Introduction

Background Questionaire

  • Who has used Theano before?

  • What did you do with it?

  • Who has used Python? NumPy? SciPy? matplotlib?

  • Who has used iPython?

  • Who has used it as a distributed computing engine?

  • Who has done C/C++ programming?

  • Who has organized computation around a particular physical memory layout?

  • Who has used a multidimensional array of >2 dimensions?

  • Who has written a Python module in C before?

  • Who has written a program to generate Python modules in C?

  • Who has used a templating engine?

  • Who has programmed a GPU before?

  • Using OpenGL / shaders ?

  • Using CUDA (runtime? / driver?)

  • Using PyCUDA ?

  • Using OpenCL / PyOpenCL ?

  • Using cudamat / gnumpy ?

  • Other?

  • Who has used Cython?

Python in one slide

  • General-purpose high-level OO interpreted language

  • Emphasizes code readability

  • Comprehensive standard library

  • Dynamic type and memory management

  • Built-in types: int, float, str, list, dict, tuple, object

  • Slow execution

  • Popular in web-dev and scientific communities

#######################
# PYTHON SYNTAX EXAMPLE
#######################
a = 1                     # no type declaration required!
b = (1, 2, 3)             # tuple of three int literals
c = [1, 2, 3]             # list of three int literals
d = {'a': 5, b: None}     # dictionary of two elements
                          # N.B. string literal, None

print d['a']              # square brackets index
# -> 5
print d[(1, 2, 3)]        # new tuple == b, retrieves None
# -> None
print d[6]
# raises KeyError Exception

x, y, z = 10, 100, 100    # multiple assignment from tuple
x, y, z = b               # unpacking a sequence

b_squared = [b_i**2 for b_i in b]  # list comprehension

def foo(b, c=3):          # function w default param c
    return a + b + c      # note scoping, indentation

foo(5)                    # calling a function
# -> 1 + 5 + 3 == 9       # N.B. scoping
foo(b=6, c=2)             # calling with named args
# -> 1 + 6 + 2 == 9

print b[1:3]              # slicing syntax

class Foo(object):        # Defining a class
    def __init__(self):
        self.a = 5
    def hello(self):
        return self.a

f = Foo()                 # Creating a class instance
print f.hello()           # Calling methods of objects
# -> 5

class Bar(Foo):           # Defining a subclass
    def __init__(self, a):
        self.a = a

print Bar(99).hello()     # Creating an instance of Bar
# -> 99

NumPy in one slide

  • Python floats are full-fledged objects on the heap

  • Not suitable for high-performance computing!

  • NumPy provides a N-dimensional numeric array in Python

  • Perfect for high-performance computing.

  • NumPy provides

  • elementwise computations

  • linear algebra, Fourier transforms

  • pseudorandom numbers from many distributions

  • SciPy provides lots more, including

  • more linear algebra

  • solvers and optimization algorithms

  • matlab-compatible I/O

  • I/O and signal processing for images and audio

##############################
# Properties of NumPy arrays
# that you really need to know
##############################

import numpy as np          # import can rename
a = np.random.rand(3, 4, 5) # random generators
a32 = a.astype('float32')   # arrays are strongly typed

a.ndim                      # int: 3
a.shape                     # tuple: (3, 4, 5)
a.size                      # int: 60
a.dtype                     # np.dtype object: 'float64'
a32.dtype                   # np.dtype object: 'float32'

Arrays can be combined with numeric operators, standard mathematical functions.

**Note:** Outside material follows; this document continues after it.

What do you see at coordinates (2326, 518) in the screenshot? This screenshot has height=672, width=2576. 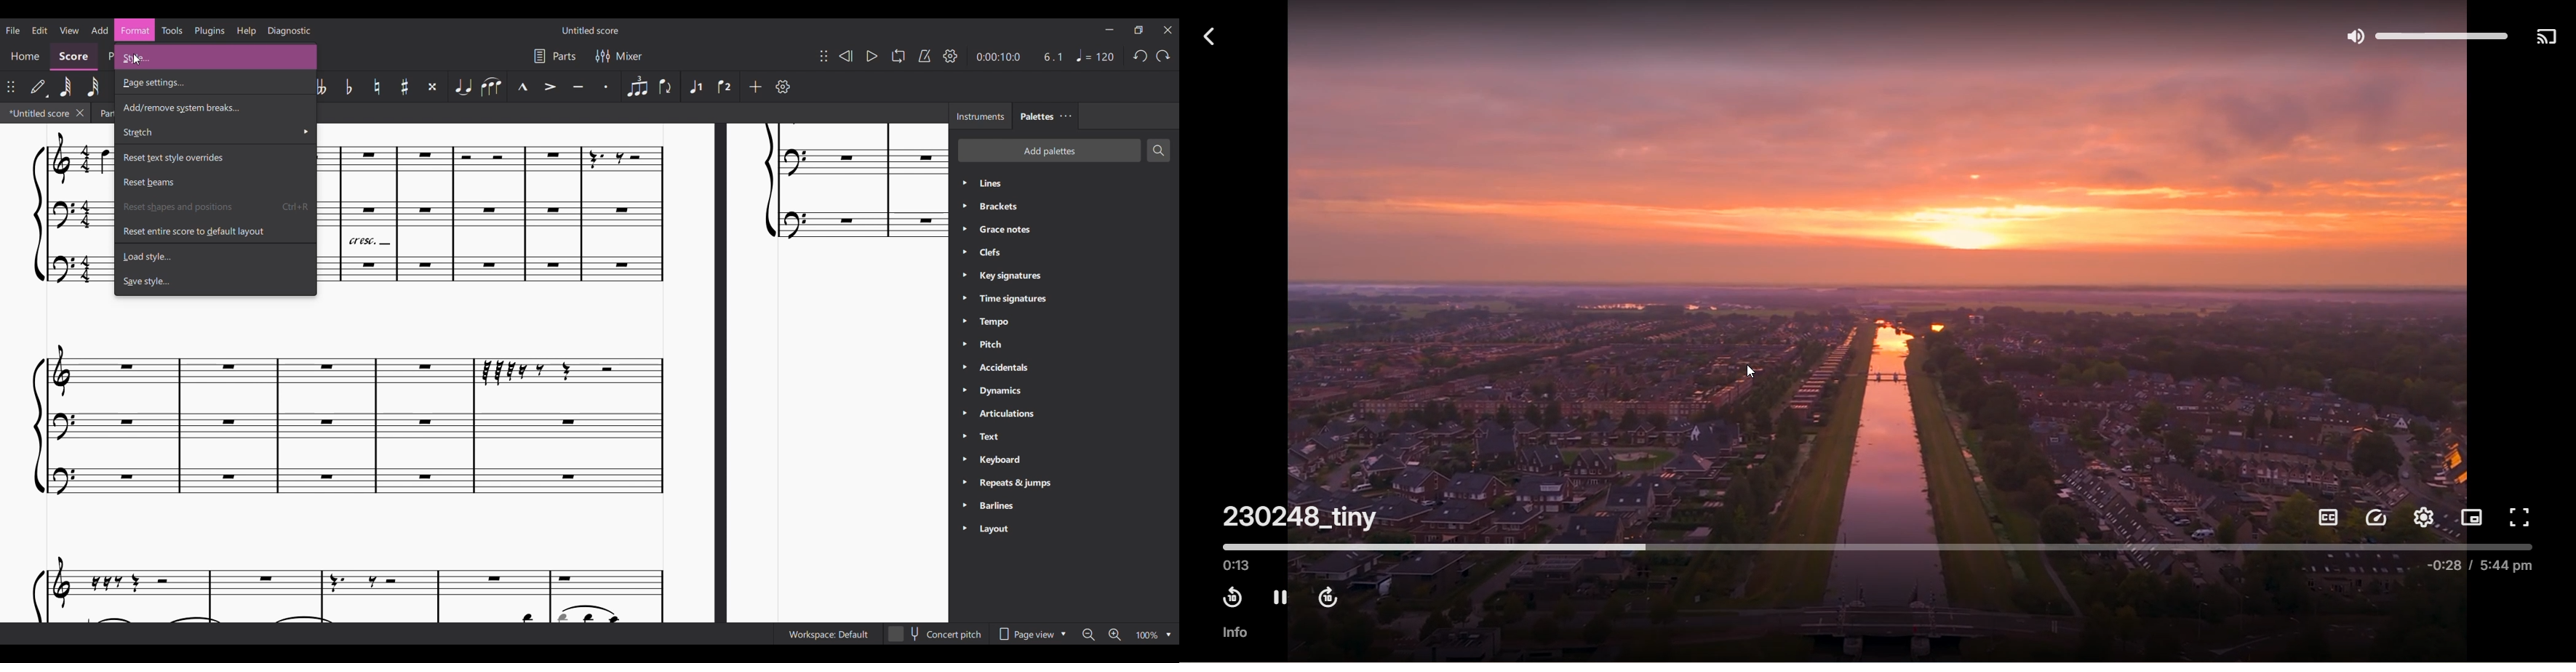 I see `subtiles` at bounding box center [2326, 518].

NumPy has great documentation.

Training an MNIST-ready classification neural network in pure NumPy might look like this:

#########################
# NumPy for Training a
# Neural Network on MNIST
#########################

x = np.load('data_x.npy')
y = np.load('data_y.npy')
w = np.random.normal(
    avg=0,
    std=.1,
    size=(784, 500))
b = np.zeros((500,))
v = np.zeros((500, 10))
c = np.zeros((10,))

batchsize = 100
for i in xrange(1000):
    x_i = x[i * batchsize: (i + 1) * batchsize]
    y_i = y[i * batchsize: (i + 1) * batchsize]

    hidin = np.dot(x_i, w) + b

    hidout = np.tanh(hidin)

    outin = np.dot(hidout, v) + c
    outout = (np.tanh(outin) + 1) / 2.0

    g_outout = outout - y_i
    err = 0.5 * np.sum(g_outout ** 2)

    g_outin = g_outout * outout * (1.0 - outout)

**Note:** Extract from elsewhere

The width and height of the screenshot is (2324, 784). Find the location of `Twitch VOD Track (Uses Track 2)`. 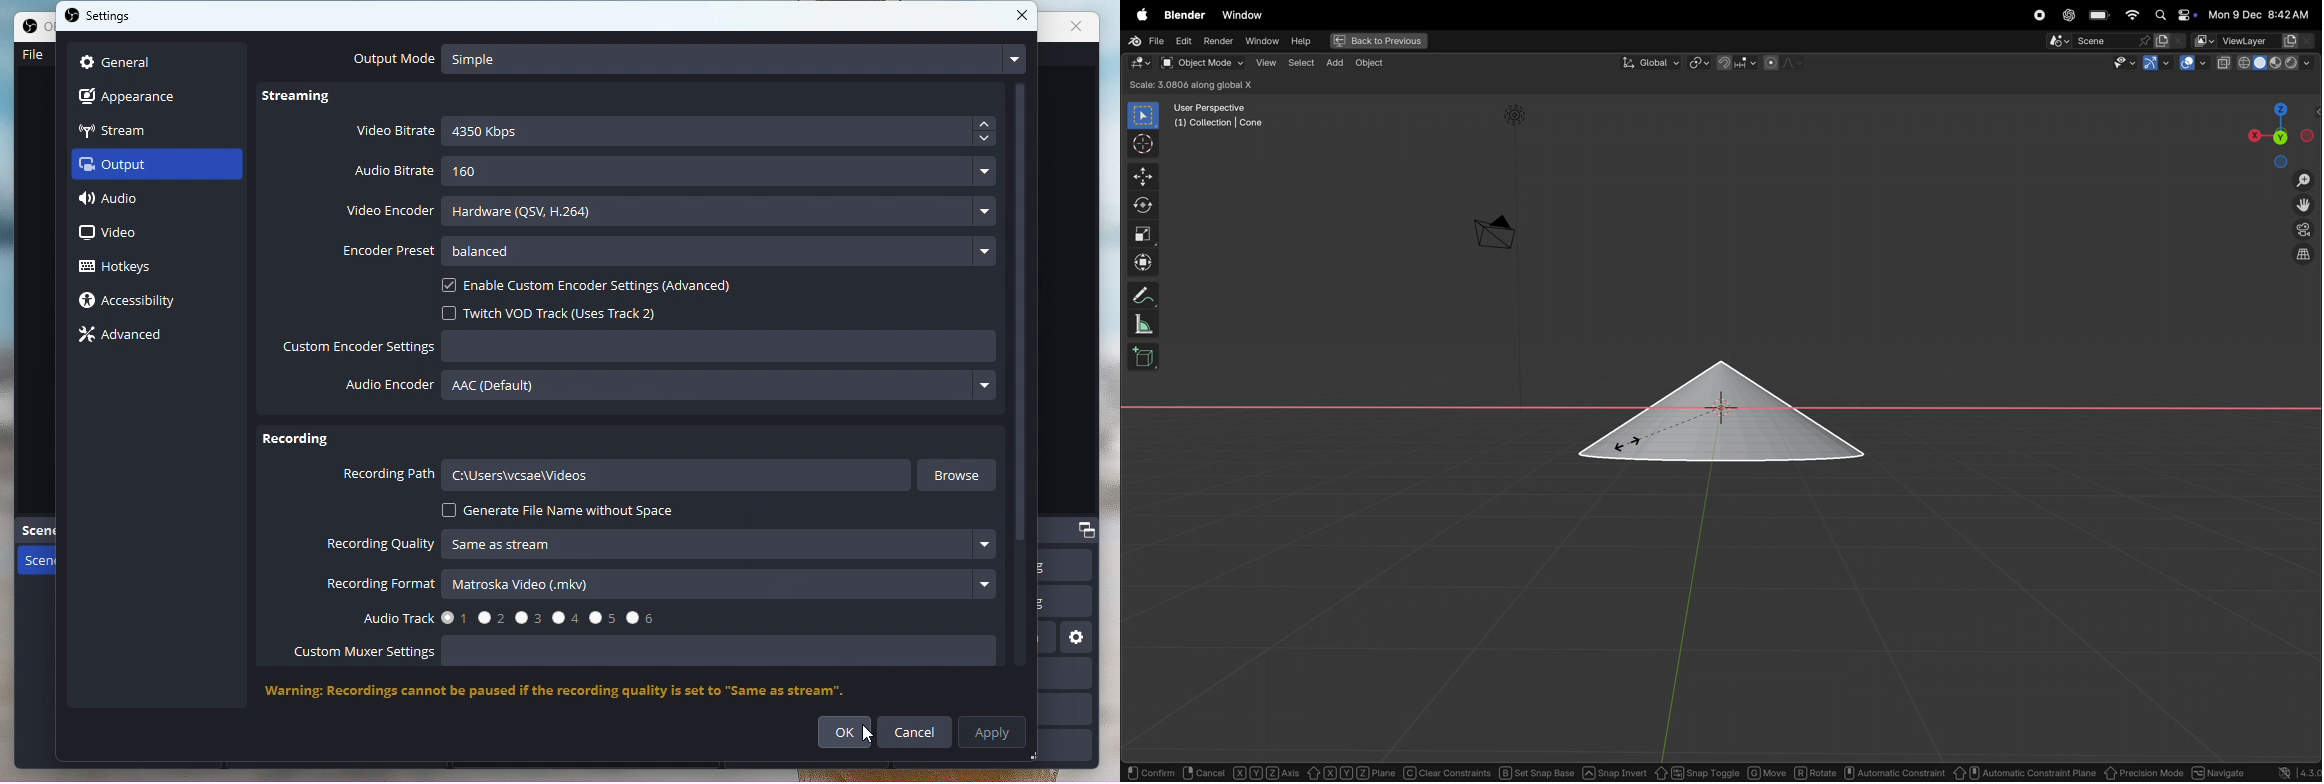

    g_hidout = np.dot(g_outin, v.T)
    g_hidin = g_hidout * (1 - hidout ** 2)

    b -= lr * np.sum(g_hidin, axis=0)
    c -= lr * np.sum(g_outin, axis=0)
    w -= lr * np.dot(x_i.T, g_hidin)
    v -= lr * np.dot(hidout.T, g_outin)

What’s missing?

  • Non-lazy evaluation (required by Python) hurts performance

  • NumPy is bound to the CPU

  • NumPy lacks symbolic or automatic differentiation

Now let’s have a look at the same algorithm in Theano, which runs 15 times faster if you have GPU (I’m skipping some dtype-details which we’ll come back to).

#########################
# Theano for Training a
# Neural Network on MNIST
#########################

import numpy as np

import theano
import theano.tensor as tensor

x = np.load('data_x.npy')
y = np.load('data_y.npy')

# symbol declarations
sx = tensor.matrix()
sy = tensor.matrix()
w = theano.shared(np.random.normal(avg=0, std=.1,
                                   size=(784, 500)))
b = theano.shared(np.zeros(500))
v = theano.shared(np.zeros((500, 10)))
c = theano.shared(np.zeros(10))

# symbolic expression-building
hid = tensor.tanh(tensor.dot(sx, w) + b)
out = tensor.tanh(tensor.dot(hid, v) + c)
err = 0.5 * tensor.sum(out - sy) ** 2
gw, gb, gv, gc = tensor.grad(err, [w, b, v, c])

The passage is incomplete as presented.